| Exercise data |
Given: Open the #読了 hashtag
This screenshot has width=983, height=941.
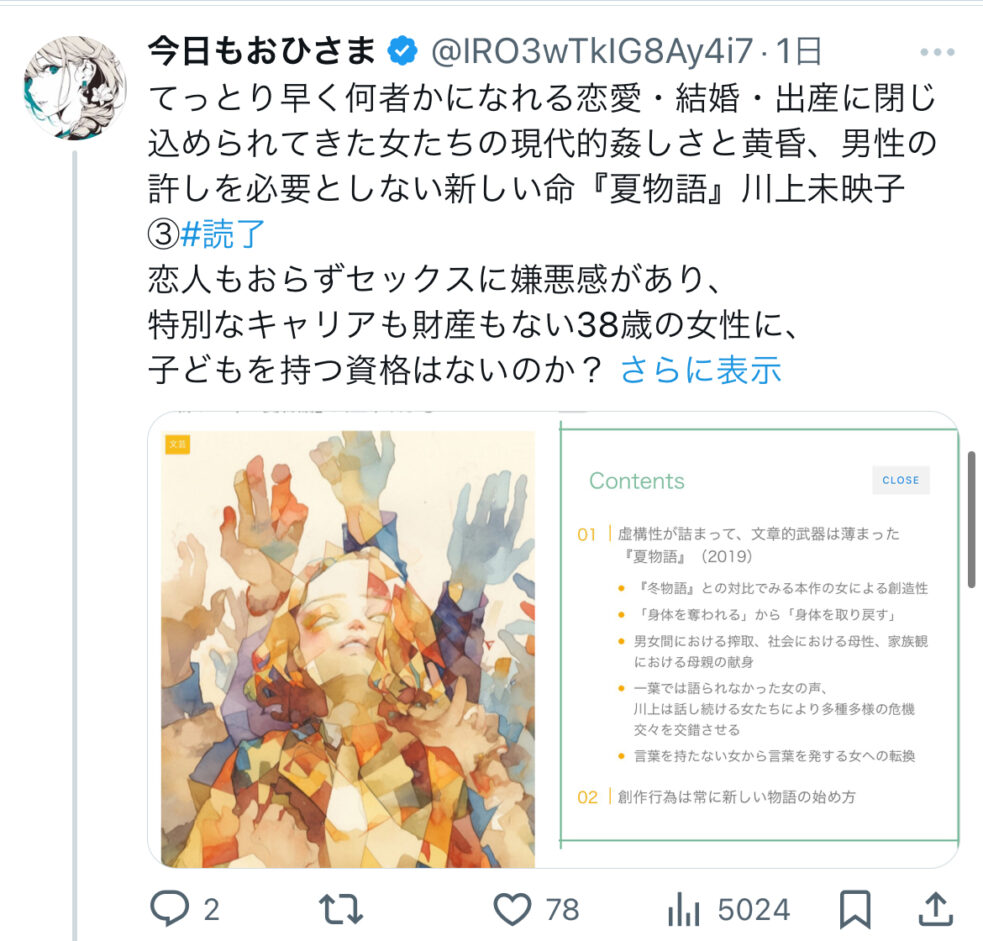Looking at the screenshot, I should [223, 234].
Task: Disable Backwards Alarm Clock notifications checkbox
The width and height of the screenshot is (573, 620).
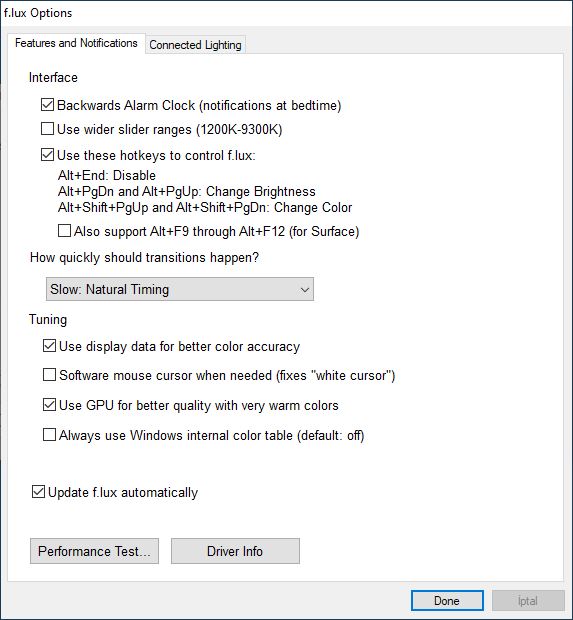Action: point(47,105)
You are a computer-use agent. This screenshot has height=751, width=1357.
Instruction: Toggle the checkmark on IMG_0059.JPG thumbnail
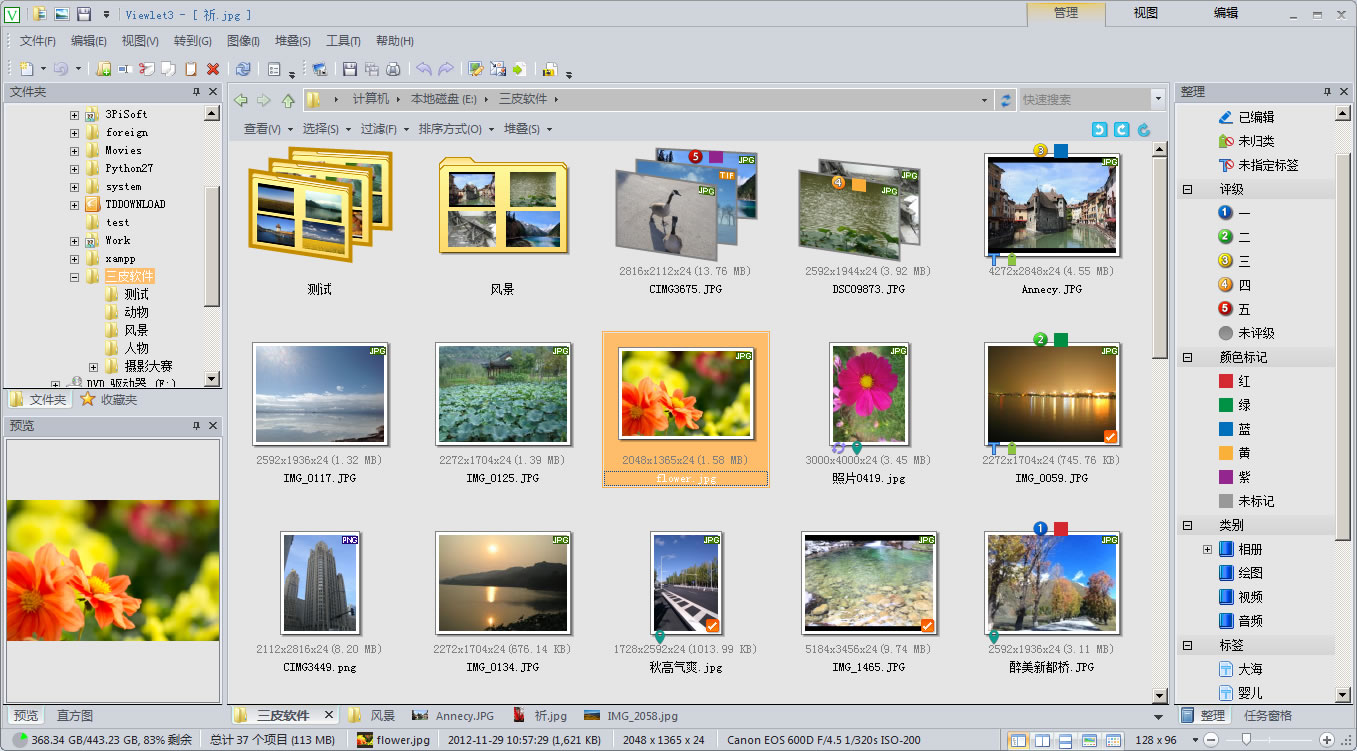[x=1109, y=436]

| Instructions for the task |
Only the lines from the one containing "Instruction: Toggle the" through the end of the listing should be output, word for word and inclusive; keep pictures out.

| Response area |
Instruction: Toggle the checkmark on IMG_0059.JPG thumbnail
[x=1109, y=436]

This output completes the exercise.